Hinduism

Exemple

Hinduism

Background

Hinduism is a difficult faith to define simply. One central part of Hinduism is the belief in a single God, known as Brahman. In Hinduism, God is eternal and makes himself visible in many forms and ways. Hinduism has a concept of God manifesting himself in three forms. Lord Brahma is the creator, Lord Vishnu is the preserver and Lord Shiva is the destroyer.

There are many other manifestations of God, each of which is referred to as Gods in his or her own right, such as Surya, the sun god, and Sarasvati, the goddess of learning.

Hinduism is a very accommodating faith. It accepts all views. It even teaches that personal experience is more important as a guide to life than the scriptures. This accommodating and evolving nature of Hinduism is perhaps how so many other great faiths have evolved from Hinduism, including Sikhism, Bhuddism and Jainism. It also helps to understand why Hinduism is so diverse and rich in its beliefs.

Scriptures

Hinduism is one of the oldest faiths. It is as much a religion as a way of life. It a very adaptable faith. It started with a series of beliefs that were documented, knows as the Vedas. The documented beliefs were expanded and explained by a series of teachers, known as gurus, throughout the centuries and continue to evolve and adapt even today.

There are two forms of Veda. The Shruti are the beliefs that are understood to be self-evident, neither created by God or by Man. The Smritis are the beliefs that are remembered, beliefs handed down from generation to generation.

The Vedas comprise four sections. The section called Samhitas which contain a collection of original hymns in praise of various gods and goddesses. Each hymn comprises stansas which are called Mantras. Mantras are believed to carry within themselves various spiritual or magical powers which can be unlocked if they are properly recited. The section called Brahmanas relates to the ritual beliefs of Hinduism. The Aranyakas section, the Books of the Forest, contains information on the nature and importance of sacrifices and their relation to man and the universe. The Upanishads form the end portions of the Vedas and constitute the Hindu Philosophy known as Vedanta.
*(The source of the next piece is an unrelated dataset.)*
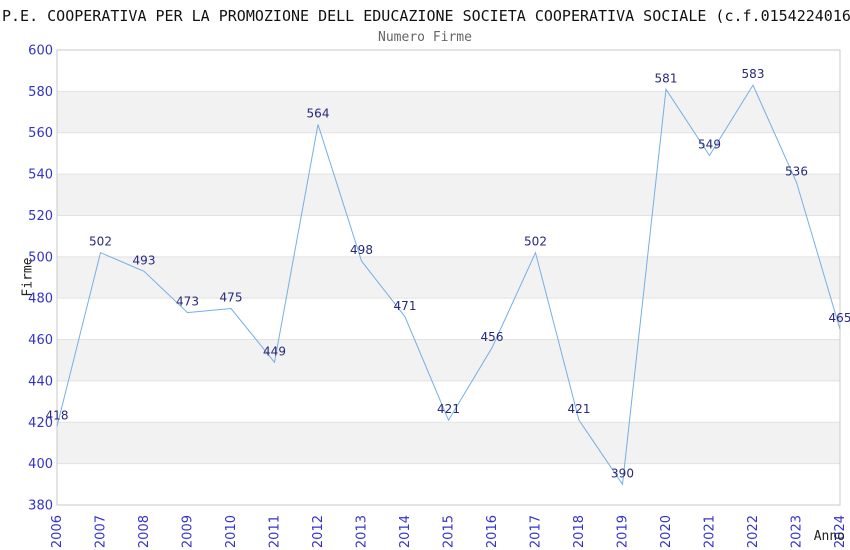 This screenshot has width=850, height=550. I want to click on data-label: 418, so click(58, 415).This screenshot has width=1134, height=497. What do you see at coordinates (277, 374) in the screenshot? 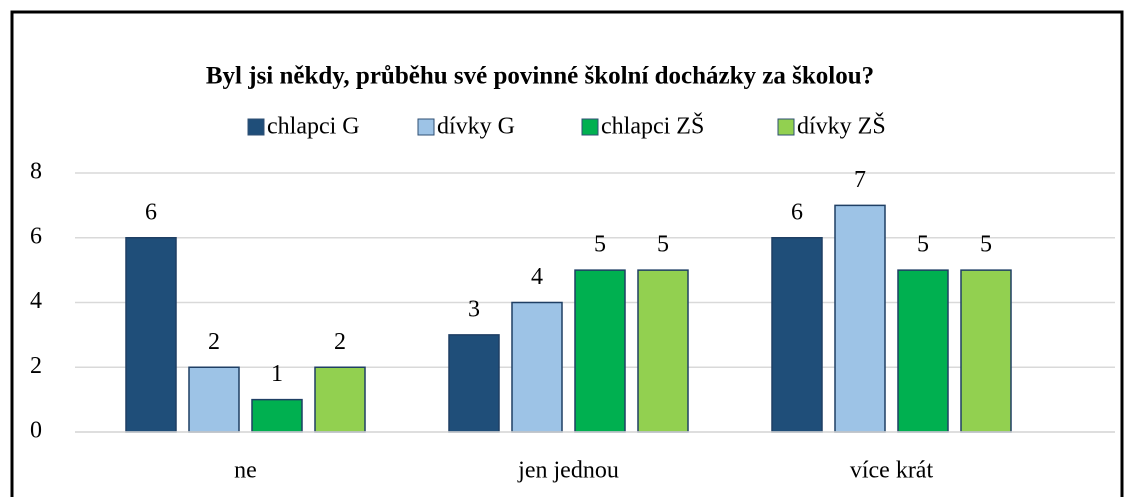
I see `value-label: 1` at bounding box center [277, 374].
Following on from the Vedas are a vast wealth of literature. The Shastras, for example, a series of four key guides to personal behaviour which are believed to help humans to lead a life without suffering. The Bhagavad Gita is the discourse of God which is revealed to us through the conversation between God and Arjuna in the battle field of Kurukshetra, with profound insights into life. There are a great many other works that deeply influence Hindus.

Beliefs

Hinduism is, at its heart, a belief that there is one all-pervasive God, that God is in everyone, and that everyone is in God. Hinduism believes that the aim of every person is to realize this divine nature within himself or herself. The ego, or ahamkar, is the root cause of all suffering. If an individual has to escape from suffering he has to cease to be his or her egoistic self and identify himself or herself with a limitless inner self.

Hinduism believes that all beings have souls, are equally important in the scheme of creation and that they all evolve continuously till they achieve final freedom. Man is but one stage in this evolution of life and in the soul’s upward journey towards such liberation.

Hinduism has given to the world the concept of karma, according to which all actions produce positive or negative reactions which shape our lives. Conversely, those actions that are done without expectation of a result, as a sacrifice to God, do not change our lives. Sacrifice through surrendering to God is therefore the basis of salvation.

Hinduism gives immense freedom to each individual to choose whatever path he or she wants to choose. It does not believe in imposition of faith from outside, nor changing of ones faith to another because it is more attractive. Each person has to pursue the path of God according to his or her inner nature and evolution. As a consequence, Hinduism does not believe in converting people from one faith to faith in an organized way. There are many ways in which one can approach God. All paths in the end lead to Him only.